Yasama yetkisinin Türk Milleti adına Türkiye Büyük Millet Meclisi'ne ait olduğuna ve bu yetkinin devredilmesinin mümkün olmadığına işaret edilen mütalaada; “Anayasa'da milletlerarası sözleşmeleri diğer kanunlardan ayrı tutan bir düzenleme yapılmış olup, birbirinden tamamen ayrı ve değişik olarak düzenlenen bu iki usulde, herhangi bir Kanun ile düzenlenmesi gereken bir konunun Cumhurbaşkanlığı kararı ile düzenlenmesine, değiştirilmesine ve kaldırılmasına olanak bulunmamaktadır” denildi.
“ANAYASA MAHKEMESİ’NE BAŞVURULMASI GEREKTİĞİ DÜŞÜNÜLMEKTE”

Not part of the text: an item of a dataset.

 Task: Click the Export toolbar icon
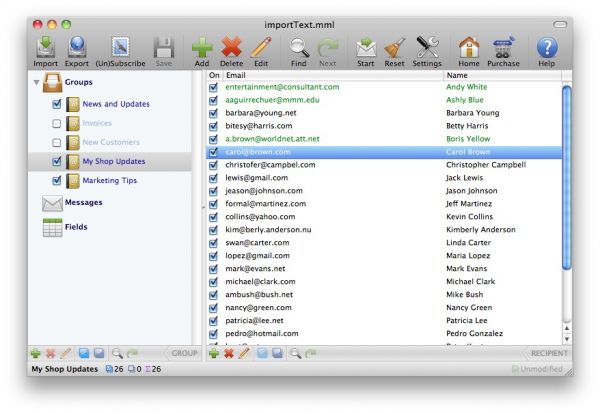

Esas hakkındaki mütalaada, Cumhurbaşkanlığı Kararnamesi'nin 3'üncü maddesinde yer alan ‘bunların hükümlerinin uygulanmasını durdurma ve bunları sona erdirme’ ibaresinin Anayasa’ya aykırı olduğuna dikkat çekildi. Anayasa Mahkemesi’ne başvurulması gerektiği görüşüne yer verilen mütalaada, şu ifadeler kullanıldı:
“Yasama faaliyeti kapsamında, usulüne uygun olarak yürürlüğe konularak kanun hükmü kazanan milletlerarası antlaşmaların hukuki etkileri de göz önüne alındığında, bu antlaşmaların hükümlerinin değiştirilmesinin, sona erdirilmesinin veya feshedilmesinin, Cumhurbaşkanının görev ve yetkilerinin ayrıntılı bir şekilde tanımlandığı Anayasanın 104'üncü maddesinin 17'nci fıkrası uyarınca Cumhurbaşkanlığı Kararnamesi ile düzenlenmesi mümkün değildir.
Bu duruma göre bakılan uyuşmazlıkta uygulanacak kural niteliğinde bulunan 9 sayılı Cumhurbaşkanlığı Kararnamesinin 3'üncü maddesinin 1'inci fıkrasında yer verilen ‘bunların hükümlerinin uygulanmasını durdurma ve bunları sona erdirme’ ibaresinin, Anayasanın 6 ve 7'nci maddeleri ile 104'üncü maddesinin 17'nci fıkrasına aykırı olduğu sonucuna varılarak iptali için Anayasa Mahkemesine başvurulması gerektiği düşünülmektedir.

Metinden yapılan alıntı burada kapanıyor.